Continuous Integration Workflow for Evaluating a Fuzzer

Fuzz testing (fuzzing) allows developers to detect bugs and vulnerabilities in code by automatically generating defect-revealing inputs. Most fuzzers operate by generating inputs for applications and mutating the bytes of those inputs, guiding the fuzzing process with branch coverage feedback via instrumentation. We recently developed a novel fuzzer for Java-based software, CONFETTI.

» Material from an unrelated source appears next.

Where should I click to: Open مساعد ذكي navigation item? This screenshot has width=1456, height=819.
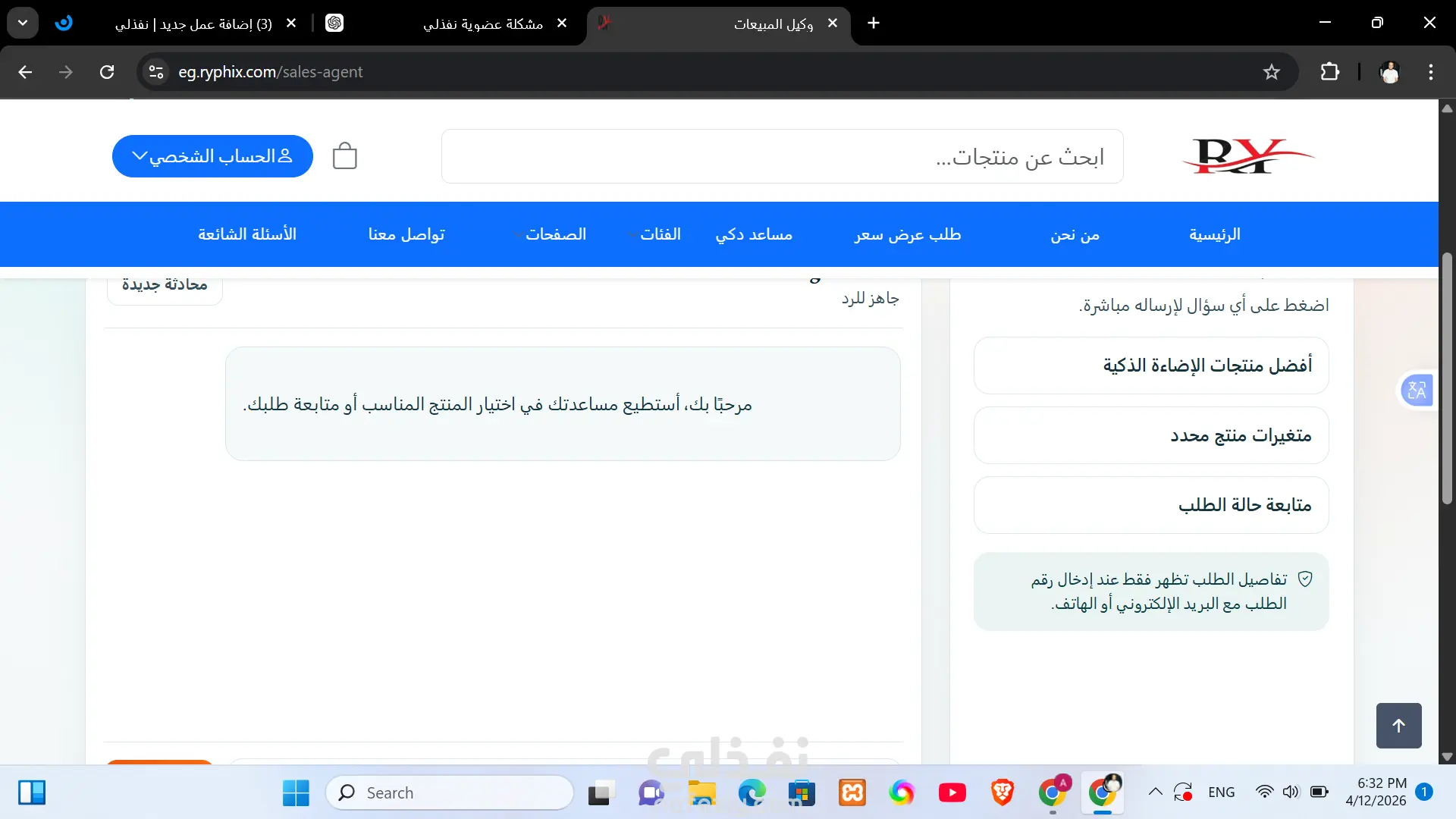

Developing and testing a fuzzer is hard: a small change to the tool might have an unexpected impact on its performance, and executing an evaluation campaign is typically a manual, error-prone process. An evaluation campaign typically involves deploying the tool to some cloud computing resources, running it, monitoring its execution, collecting the resulting log files and output, and then analyzing those results. If there is an error, the whole evaluation infrastructure must be torn down (to avoid incurring additional costs) and then a debugging effort must begin. On-boarding new students to these infrastructure tasks is a challenge, and sharing these scripts so that external researchers can extend research tools and reproduce a similar-scale evaluation is nearly-impossible.

For CONFETTI, we developed a CI workflow to automate the tool’s evaluation, conducting small-scale “smoke test” evaluations on each commit, and simplifying the process of invoking large-scale evalautions to a single button press. Fast feedback on changes to large, complex systems like a fuzzer makes a tremendous difference when it comes to finding and fixing bugs. For example, we found this artifact particularly useful when we used it in preparation of a pull-request that we provided to the upstream maintainers of the baseline fuzzer that we built upon, JQF. Since the workflow automatically generates reports that compare performance across branches, performance improvements (or regressions) are instantly visible.

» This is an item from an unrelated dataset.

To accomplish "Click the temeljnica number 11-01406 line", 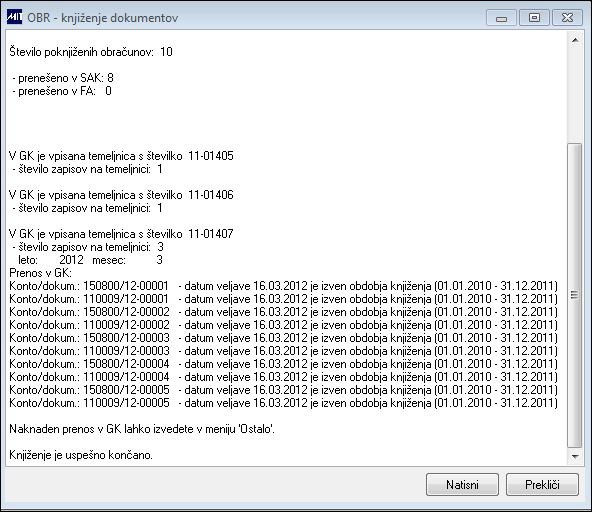I will click(x=121, y=195).
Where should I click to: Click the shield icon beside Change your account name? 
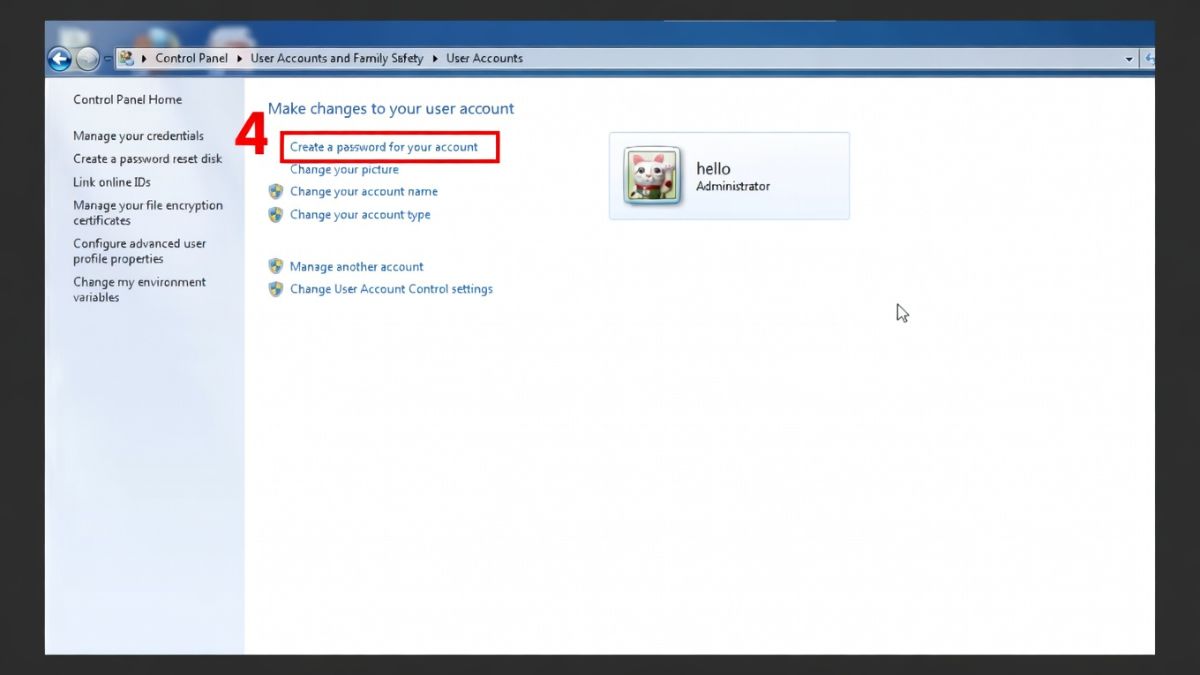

Our template workflow defines the steps to conduct the evaluation, which is parameterized over the number of trials to conduct, the duration of each campaign, and the list of branches to include as comparisons in the final report. The workflow consists of the following jobs:

1. build-matrix - Creates a JSON build matrix that outputs all of the fuzzing tasks to run, one for each desired repetition of each fuzz target
2. run-fuzzer - For each trial defined by build-matrix, run-fuzzer will run the fuzzer and archive the results. If provided with a server address and access token, the run-fuzzer task will also start a telegraf monitoring agent, which will stream statistics from the machine running the fuzzer to a central database. We found this monitoring to be extremely useful to, for example, monitor overall machine memory usage, and visualize the aggregate performance of each fuzzing run while they were underway.
3. repro-jacoco - Collect all of the results from each of the fuzzing runs, and reproduce the entire fuzzing corpus with JaCoCo instrumentation in order to collect final branch coverage results
4. build-site - Invokes knitr to build an HTML and an MD report using the jon-bell/fuzzing-build-site-action,

We are happy to execute this workflow on our infrastructure for researchers who make pull requests on CONFETTI, and we are also excited to work with maintainers of other tools (like rohanpadhye’s JQF) to bring continuous evaluation workflows into the wider community and develop best practices for their design and maintenance.